▸ What you will do: Produce an exact copy of the first line of the data below and each line after it, please, up to and including the one with "You are a computer-use agent. The image size is (2102, 946).".

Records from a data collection
Content starts

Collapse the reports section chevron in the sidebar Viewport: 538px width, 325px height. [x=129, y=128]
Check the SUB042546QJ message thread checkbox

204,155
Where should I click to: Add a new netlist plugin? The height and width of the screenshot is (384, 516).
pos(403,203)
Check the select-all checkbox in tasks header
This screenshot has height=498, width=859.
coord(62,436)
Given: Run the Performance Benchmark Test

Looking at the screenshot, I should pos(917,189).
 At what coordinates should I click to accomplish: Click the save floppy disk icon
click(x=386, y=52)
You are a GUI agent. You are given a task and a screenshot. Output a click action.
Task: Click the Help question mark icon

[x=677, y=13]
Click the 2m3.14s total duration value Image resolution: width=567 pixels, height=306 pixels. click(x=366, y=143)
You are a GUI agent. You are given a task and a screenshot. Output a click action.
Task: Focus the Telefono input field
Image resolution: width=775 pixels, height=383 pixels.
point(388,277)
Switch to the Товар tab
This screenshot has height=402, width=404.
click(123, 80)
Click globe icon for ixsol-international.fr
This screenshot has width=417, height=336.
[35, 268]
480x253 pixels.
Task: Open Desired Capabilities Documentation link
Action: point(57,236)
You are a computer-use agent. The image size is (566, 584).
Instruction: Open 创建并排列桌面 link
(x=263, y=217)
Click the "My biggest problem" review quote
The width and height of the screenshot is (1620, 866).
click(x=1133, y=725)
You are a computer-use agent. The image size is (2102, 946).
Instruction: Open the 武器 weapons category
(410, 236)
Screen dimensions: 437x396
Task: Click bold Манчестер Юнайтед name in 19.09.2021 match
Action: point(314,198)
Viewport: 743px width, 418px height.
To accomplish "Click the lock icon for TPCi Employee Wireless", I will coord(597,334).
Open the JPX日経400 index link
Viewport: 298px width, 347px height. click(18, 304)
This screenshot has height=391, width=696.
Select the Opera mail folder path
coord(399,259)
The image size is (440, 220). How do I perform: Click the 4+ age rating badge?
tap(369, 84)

Content ends

▸ Completed exercise:
Collapse the reports section chevron in the sidebar Viewport: 538px width, 325px height. [x=129, y=128]
Check the SUB042546QJ message thread checkbox

204,155
Where should I click to: Add a new netlist plugin? The height and width of the screenshot is (384, 516).
pos(403,203)
Check the select-all checkbox in tasks header
This screenshot has height=498, width=859.
coord(62,436)
Given: Run the Performance Benchmark Test

Looking at the screenshot, I should pos(917,189).
 At what coordinates should I click to accomplish: Click the save floppy disk icon
click(x=386, y=52)
You are a GUI agent. You are given a task and a screenshot. Output a click action.
Task: Click the Help question mark icon

[x=677, y=13]
Click the 2m3.14s total duration value Image resolution: width=567 pixels, height=306 pixels. click(x=366, y=143)
You are a GUI agent. You are given a task and a screenshot. Output a click action.
Task: Focus the Telefono input field
Image resolution: width=775 pixels, height=383 pixels.
point(388,277)
Switch to the Товар tab
This screenshot has height=402, width=404.
click(123, 80)
Click globe icon for ixsol-international.fr
This screenshot has width=417, height=336.
[35, 268]
480x253 pixels.
Task: Open Desired Capabilities Documentation link
Action: point(57,236)
You are a computer-use agent. The image size is (566, 584).
Instruction: Open 创建并排列桌面 link
(x=263, y=217)
Click the "My biggest problem" review quote
The width and height of the screenshot is (1620, 866).
click(x=1133, y=725)
You are a computer-use agent. The image size is (2102, 946).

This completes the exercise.